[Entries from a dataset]
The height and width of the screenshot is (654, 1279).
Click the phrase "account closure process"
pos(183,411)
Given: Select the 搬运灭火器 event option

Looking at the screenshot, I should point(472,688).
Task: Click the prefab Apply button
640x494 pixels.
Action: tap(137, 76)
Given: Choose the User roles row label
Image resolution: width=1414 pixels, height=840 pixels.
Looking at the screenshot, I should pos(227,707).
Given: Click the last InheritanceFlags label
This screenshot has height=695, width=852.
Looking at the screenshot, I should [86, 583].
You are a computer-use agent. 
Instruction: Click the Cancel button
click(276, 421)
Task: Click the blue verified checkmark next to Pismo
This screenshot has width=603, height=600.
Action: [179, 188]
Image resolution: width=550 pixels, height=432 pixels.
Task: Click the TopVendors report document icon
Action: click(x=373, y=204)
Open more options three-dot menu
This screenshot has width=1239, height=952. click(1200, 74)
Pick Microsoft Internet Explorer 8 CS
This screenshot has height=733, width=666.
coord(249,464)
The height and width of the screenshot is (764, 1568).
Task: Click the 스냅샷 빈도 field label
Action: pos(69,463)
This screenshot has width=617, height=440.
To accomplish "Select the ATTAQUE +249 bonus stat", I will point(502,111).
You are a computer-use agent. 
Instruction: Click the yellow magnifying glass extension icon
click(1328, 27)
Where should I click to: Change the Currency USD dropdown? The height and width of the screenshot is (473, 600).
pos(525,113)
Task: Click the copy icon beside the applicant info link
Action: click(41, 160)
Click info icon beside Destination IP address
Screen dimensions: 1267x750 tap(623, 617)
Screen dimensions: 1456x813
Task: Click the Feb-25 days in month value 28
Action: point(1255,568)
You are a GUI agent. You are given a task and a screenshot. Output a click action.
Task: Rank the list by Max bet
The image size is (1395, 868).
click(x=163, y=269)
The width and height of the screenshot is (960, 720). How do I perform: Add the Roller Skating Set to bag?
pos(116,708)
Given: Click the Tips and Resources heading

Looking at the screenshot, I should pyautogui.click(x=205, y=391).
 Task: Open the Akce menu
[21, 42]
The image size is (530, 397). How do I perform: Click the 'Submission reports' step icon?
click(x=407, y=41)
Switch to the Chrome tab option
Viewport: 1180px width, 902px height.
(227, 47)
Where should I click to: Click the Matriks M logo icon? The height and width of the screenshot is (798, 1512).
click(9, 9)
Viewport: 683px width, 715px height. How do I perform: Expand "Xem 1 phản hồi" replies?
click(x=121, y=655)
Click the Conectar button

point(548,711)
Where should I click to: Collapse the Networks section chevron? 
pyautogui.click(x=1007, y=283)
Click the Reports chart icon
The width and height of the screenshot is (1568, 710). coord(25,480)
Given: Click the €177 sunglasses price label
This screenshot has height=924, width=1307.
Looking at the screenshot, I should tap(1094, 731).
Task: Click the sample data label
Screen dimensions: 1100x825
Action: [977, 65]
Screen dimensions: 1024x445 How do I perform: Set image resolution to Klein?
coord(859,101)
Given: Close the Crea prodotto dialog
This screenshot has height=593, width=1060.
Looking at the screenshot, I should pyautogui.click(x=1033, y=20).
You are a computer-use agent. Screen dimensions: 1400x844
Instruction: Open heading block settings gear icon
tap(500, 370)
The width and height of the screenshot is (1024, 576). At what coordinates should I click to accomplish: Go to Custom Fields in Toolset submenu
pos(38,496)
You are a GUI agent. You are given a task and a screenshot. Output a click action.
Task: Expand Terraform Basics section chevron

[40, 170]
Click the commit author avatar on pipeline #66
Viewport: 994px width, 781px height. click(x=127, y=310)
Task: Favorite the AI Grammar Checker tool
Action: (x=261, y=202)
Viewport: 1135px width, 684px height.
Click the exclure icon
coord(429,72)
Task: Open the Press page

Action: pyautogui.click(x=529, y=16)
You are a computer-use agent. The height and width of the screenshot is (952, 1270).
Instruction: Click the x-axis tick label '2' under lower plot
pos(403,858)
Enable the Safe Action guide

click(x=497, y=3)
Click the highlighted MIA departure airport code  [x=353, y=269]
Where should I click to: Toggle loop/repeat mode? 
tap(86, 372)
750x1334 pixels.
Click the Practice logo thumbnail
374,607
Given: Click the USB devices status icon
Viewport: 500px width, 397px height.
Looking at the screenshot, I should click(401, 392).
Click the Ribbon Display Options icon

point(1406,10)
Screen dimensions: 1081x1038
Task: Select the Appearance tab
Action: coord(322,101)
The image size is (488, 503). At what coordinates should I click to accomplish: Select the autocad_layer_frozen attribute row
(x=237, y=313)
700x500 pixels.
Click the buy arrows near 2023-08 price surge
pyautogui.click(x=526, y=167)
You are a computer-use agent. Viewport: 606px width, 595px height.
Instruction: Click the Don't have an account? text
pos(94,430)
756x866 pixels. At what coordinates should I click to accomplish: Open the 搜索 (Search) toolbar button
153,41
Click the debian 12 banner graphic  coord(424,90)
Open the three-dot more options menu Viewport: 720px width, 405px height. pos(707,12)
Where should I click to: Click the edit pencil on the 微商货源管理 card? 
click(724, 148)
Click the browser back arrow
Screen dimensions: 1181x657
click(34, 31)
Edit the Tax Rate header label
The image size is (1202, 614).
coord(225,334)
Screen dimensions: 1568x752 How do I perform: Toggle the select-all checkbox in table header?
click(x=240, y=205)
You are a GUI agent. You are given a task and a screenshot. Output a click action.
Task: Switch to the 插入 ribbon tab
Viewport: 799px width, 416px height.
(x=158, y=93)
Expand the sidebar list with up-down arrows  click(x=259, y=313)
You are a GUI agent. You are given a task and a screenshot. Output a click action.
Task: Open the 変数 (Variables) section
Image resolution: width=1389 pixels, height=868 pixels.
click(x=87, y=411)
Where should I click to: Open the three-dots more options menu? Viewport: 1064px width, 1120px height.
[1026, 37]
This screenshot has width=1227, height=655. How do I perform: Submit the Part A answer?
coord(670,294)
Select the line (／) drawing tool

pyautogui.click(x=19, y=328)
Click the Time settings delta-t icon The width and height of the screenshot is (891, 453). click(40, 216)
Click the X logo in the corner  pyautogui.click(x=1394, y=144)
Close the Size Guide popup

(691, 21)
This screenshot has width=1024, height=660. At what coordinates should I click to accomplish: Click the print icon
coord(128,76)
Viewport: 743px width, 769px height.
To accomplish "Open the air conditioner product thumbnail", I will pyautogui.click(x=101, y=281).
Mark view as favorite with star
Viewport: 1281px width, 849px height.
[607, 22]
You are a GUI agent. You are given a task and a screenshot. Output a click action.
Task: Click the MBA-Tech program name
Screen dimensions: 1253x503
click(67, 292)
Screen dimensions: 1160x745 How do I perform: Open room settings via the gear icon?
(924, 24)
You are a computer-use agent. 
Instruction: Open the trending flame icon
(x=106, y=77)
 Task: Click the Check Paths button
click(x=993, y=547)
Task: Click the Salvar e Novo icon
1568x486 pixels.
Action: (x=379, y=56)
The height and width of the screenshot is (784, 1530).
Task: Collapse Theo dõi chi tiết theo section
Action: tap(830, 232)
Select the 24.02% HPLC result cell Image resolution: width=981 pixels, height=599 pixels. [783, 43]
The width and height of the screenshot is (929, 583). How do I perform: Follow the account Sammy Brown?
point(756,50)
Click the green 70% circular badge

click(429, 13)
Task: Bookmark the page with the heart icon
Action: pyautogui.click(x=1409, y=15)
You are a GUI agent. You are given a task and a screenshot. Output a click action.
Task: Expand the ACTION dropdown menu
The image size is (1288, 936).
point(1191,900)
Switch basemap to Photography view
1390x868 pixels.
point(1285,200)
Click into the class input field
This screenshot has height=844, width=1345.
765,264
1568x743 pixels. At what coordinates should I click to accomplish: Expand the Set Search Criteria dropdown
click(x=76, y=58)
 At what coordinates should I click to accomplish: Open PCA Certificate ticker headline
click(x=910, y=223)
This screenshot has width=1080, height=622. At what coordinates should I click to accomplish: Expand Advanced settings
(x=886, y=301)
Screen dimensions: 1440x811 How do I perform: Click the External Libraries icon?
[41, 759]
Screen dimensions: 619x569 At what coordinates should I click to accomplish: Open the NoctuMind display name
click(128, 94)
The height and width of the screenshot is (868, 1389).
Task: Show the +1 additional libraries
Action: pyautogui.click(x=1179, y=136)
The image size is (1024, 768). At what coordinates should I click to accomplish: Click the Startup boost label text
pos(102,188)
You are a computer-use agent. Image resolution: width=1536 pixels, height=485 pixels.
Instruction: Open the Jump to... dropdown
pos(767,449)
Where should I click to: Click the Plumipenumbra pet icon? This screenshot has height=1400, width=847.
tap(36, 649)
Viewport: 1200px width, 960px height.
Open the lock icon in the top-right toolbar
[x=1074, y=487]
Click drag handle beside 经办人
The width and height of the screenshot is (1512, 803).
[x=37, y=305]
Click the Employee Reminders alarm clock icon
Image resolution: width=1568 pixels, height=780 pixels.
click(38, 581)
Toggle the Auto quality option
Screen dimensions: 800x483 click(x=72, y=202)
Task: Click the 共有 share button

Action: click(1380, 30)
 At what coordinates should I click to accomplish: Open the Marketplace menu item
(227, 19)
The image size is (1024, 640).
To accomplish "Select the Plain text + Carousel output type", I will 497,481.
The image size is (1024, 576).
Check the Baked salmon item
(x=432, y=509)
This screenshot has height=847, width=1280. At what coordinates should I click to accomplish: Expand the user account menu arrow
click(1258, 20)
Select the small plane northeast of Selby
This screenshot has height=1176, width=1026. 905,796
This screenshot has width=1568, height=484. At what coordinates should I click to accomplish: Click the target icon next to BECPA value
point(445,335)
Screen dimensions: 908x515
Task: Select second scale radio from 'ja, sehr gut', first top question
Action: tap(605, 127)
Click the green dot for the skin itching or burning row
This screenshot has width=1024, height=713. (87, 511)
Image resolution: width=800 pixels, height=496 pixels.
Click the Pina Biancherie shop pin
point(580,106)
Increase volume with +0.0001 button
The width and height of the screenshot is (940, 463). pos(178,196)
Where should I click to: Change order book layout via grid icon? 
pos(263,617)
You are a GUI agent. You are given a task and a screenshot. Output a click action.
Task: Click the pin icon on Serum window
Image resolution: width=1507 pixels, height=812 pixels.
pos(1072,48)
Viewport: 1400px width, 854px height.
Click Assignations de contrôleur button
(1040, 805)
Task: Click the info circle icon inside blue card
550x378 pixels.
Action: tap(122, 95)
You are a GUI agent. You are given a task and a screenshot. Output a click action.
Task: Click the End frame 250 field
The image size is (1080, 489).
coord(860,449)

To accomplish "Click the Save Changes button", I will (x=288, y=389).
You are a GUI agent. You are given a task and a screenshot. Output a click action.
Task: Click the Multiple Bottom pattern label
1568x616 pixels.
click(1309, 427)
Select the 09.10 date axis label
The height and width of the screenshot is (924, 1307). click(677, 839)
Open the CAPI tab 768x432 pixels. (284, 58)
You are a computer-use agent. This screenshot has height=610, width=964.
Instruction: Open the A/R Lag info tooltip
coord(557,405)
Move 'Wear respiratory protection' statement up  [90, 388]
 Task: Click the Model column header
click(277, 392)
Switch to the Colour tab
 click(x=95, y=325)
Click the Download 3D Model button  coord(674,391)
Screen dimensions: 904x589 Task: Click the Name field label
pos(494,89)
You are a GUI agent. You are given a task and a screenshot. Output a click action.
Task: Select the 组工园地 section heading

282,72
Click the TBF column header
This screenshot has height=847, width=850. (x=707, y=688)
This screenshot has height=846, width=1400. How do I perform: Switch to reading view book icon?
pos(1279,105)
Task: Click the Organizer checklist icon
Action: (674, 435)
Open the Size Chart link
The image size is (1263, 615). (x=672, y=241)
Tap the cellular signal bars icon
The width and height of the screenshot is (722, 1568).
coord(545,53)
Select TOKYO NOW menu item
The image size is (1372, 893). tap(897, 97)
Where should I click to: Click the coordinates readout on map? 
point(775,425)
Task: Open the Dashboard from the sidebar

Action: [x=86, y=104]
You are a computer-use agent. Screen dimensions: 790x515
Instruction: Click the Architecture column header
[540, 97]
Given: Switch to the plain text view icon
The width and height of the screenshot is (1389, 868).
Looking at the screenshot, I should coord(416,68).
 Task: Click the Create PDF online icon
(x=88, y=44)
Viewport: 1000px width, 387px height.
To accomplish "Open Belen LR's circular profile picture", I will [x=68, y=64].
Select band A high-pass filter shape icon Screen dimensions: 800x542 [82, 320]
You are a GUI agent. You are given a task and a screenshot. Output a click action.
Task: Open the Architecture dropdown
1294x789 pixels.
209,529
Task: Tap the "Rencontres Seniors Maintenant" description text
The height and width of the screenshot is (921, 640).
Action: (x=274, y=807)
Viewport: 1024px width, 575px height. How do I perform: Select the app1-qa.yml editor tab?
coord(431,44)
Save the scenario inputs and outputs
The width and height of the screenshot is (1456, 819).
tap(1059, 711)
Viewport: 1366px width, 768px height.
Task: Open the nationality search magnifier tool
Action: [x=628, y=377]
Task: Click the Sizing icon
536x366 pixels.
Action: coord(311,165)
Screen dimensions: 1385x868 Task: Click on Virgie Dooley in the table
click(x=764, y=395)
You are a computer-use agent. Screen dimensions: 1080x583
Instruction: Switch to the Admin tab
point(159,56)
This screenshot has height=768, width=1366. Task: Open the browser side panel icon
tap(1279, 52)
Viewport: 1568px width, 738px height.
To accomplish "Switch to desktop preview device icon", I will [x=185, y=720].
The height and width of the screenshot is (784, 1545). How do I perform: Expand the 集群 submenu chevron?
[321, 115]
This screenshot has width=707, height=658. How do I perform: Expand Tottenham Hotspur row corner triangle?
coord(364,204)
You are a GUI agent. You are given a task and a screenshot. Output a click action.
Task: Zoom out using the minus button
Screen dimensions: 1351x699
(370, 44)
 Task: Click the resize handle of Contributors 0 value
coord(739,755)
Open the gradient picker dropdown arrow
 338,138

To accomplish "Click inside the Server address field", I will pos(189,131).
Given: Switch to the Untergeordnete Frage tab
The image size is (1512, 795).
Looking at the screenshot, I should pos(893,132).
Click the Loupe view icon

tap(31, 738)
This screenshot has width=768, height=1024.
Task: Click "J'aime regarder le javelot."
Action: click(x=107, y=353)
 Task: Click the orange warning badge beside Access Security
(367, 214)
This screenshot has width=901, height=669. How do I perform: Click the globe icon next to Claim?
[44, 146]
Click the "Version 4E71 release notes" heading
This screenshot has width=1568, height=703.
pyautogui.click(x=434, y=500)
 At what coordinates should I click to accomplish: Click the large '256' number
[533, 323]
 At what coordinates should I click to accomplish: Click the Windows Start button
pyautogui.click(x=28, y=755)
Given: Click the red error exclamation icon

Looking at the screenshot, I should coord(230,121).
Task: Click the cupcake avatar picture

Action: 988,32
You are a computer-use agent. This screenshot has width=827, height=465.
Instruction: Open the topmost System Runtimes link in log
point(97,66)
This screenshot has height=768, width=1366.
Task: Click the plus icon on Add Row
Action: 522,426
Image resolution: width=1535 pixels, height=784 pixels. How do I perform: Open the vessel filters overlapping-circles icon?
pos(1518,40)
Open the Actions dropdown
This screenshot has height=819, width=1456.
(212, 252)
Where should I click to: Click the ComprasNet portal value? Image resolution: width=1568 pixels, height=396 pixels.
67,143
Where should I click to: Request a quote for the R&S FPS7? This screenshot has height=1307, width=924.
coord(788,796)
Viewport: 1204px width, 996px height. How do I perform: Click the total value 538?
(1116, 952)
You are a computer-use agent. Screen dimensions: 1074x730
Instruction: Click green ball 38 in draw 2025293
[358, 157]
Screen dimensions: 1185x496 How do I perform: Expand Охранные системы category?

* **PROBLEM**: Please copy the listing verbatim, from the line containing "Select the 24.02%" through the line containing "Action: pyautogui.click(x=1179, y=136)", both included.

* **WRITTEN SOLUTION**:
Select the 24.02% HPLC result cell Image resolution: width=981 pixels, height=599 pixels. [783, 43]
The width and height of the screenshot is (929, 583). How do I perform: Follow the account Sammy Brown?
point(756,50)
Click the green 70% circular badge

click(429, 13)
Task: Bookmark the page with the heart icon
Action: pyautogui.click(x=1409, y=15)
You are a GUI agent. You are given a task and a screenshot. Output a click action.
Task: Expand the ACTION dropdown menu
The image size is (1288, 936).
point(1191,900)
Switch basemap to Photography view
1390x868 pixels.
point(1285,200)
Click into the class input field
This screenshot has height=844, width=1345.
765,264
1568x743 pixels. At what coordinates should I click to accomplish: Expand the Set Search Criteria dropdown
click(x=76, y=58)
 At what coordinates should I click to accomplish: Open PCA Certificate ticker headline
click(x=910, y=223)
This screenshot has width=1080, height=622. At what coordinates should I click to accomplish: Expand Advanced settings
(x=886, y=301)
Screen dimensions: 1440x811 How do I perform: Click the External Libraries icon?
[41, 759]
Screen dimensions: 619x569 At what coordinates should I click to accomplish: Open the NoctuMind display name
click(128, 94)
The height and width of the screenshot is (868, 1389).
Task: Show the +1 additional libraries
Action: pyautogui.click(x=1179, y=136)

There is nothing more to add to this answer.